Salerno, quando il voto diventa memoria:
l’Associazione Nazionale Carabinieri rinnova il suo giuramento.
SALERNO, 25 luglio 2026 – Ci sono luoghi in cui il tempo sembra fermarsi. Dove il profumo del caffè si mescola ai ricordi, le strette di mano valgono più di mille parole e il senso di appartenenza continua a vivere ben oltre la fine del servizio. La Sezione dell’Associazione Nazionale Carabinieri di Salerno è uno di questi luoghi. Qui, ieri mattina, non si è svolta soltanto l’elezione del nuovo coordinatore provinciale dell’ANC. Si è celebrato qualcosa di più profondo: il rinnovo di un legame che attraversa generazioni, un patrimonio di valori che continua a unire uomini e donne dell’Arma, in servizio e in congedo.
Le urne, le schede, hanno scandito il rito democratico. Ma, tra un voto e l’altro, a riempire la sala sono stati soprattutto gli abbracci, i sorrisi e i racconti di chi si è ritrovato dopo anni. «Quanto tempo…», «Ti ricordi quella notte…». Frasi semplici che racchiudono vite condivise, sacrifici, missioni e un senso di fratellanza che il tempo non ha mai scalfito.
Ad aprire i lavori è stato l’Ispettore Regionale dell’Associazione Nazionale Carabinieri, Generale di Corpo d’Armata Domenico Cagnazzo, che ha voluto riportare l’attenzione sulle radici dell’Associazione, ricordando una data che rappresenta molto più di una ricorrenza: il 1° marzo 1886. A Milano nasceva infatti la Società di Mutuo Soccorso tra congedati e pensionati dei Carabinieri Reali, fondata con uno scopo tanto semplice quanto rivoluzionario: non lasciare solo chi aveva servito lo Stato. Offrire sostegno, assistenza e dignità ai militari in difficoltà e alle loro famiglie, trasformando la solidarietà in un dovere morale. Daquella intuizione prese forma un percorso destinato a crescere negli anni. Tra il 1925 e il 1926, con il primo convegno nazionale di Roma, le diverse realtà territoriali confluirono nella Federazione Nazionale dei Carabinieri Reali, consolidando un’identità comune. Nel secondo dopoguerra l’Associazione assunse l’attuale fisionomia, ampliando il proprio impegno al volontariato e dando vita ai Nuclei di Protezione Civile, oggi presenti in tutta Italia. Uomini e donne che hanno deposto la divisa, ma non il senso del dovere.
«L’Associazione riunisce chi è in servizio, chi è in congedo, i familiari e i simpatizzanti», ha ricordato il Generale Cagnazzo. «Il filo che unisce l’Arma in servizio a quella in congedo si chiama fratellanza. E la fratellanza non va mai in congedo.»

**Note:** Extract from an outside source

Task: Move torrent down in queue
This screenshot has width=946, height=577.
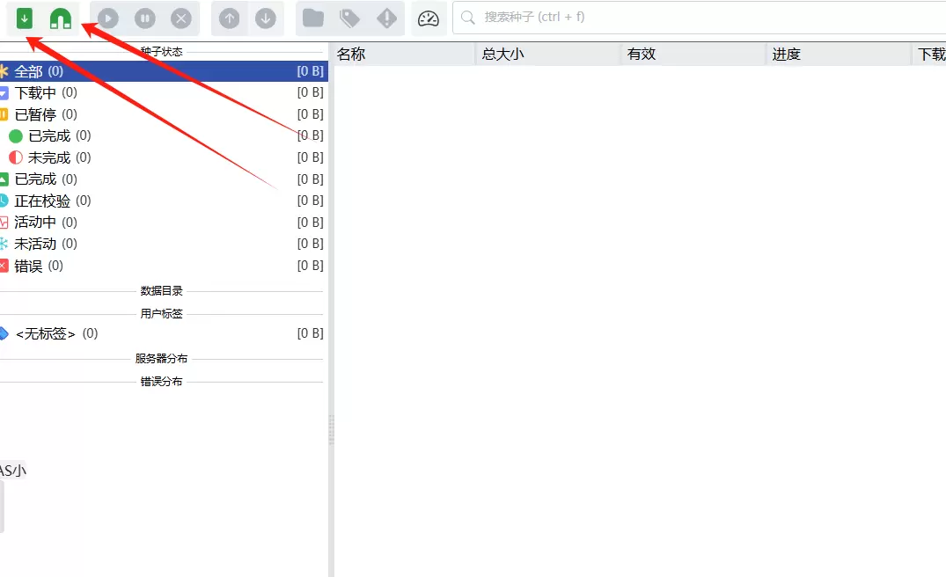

Parole che hanno trovato conferma nei fatti. Ancora una volta la Sezione ANC di Caprioli di Pisciotta ha offerto il proprio contributo concreto alla giornata elettorale. Partiti alle prime luci dell’alba per essere presenti. Un gesto semplice, ma profondamente significativo, che racconta meglio di qualsiasi discorso lo spirito dell’Associazione.
Terminate le operazioni di voto, nessuno ha avuto fretta di andare via. Attorno a un caffè, davanti a una fotografia o tra i ricordi di una carriera vissuta fianco a fianco, la sede è rimasta animata da conversazioni che parlavano di amicizia, servizio e memoria.
Perché l’Associazione Nazionale Carabinieri non custodisce soltanto il passato. Continua a dare forma, ogni giorno, a una comunità fondata sulla solidarietà, sul volontariato e sul rispetto di valori che attraversano il tempo.
Quando le porte della Sezione si sono chiuse, a Salerno è rimasta la consapevolezza che quella appena conclusa non fosse stata soltanto una consultazione elettorale.
Era il rinnovo di una promessa nata nel 1886.
Una promessa che continua a vivere in ogni stretta di mano, in ogni volontario che si mette al servizio degli altri, in ogni Carabiniere che, anche dopo aver lasciato l’uniforme, continua a sentirsi parte della stessa grande famiglia.
Perché l’Arma, prima ancora di essere un’istituzione, è una storia condivisa. E certe storie non conoscono congedo.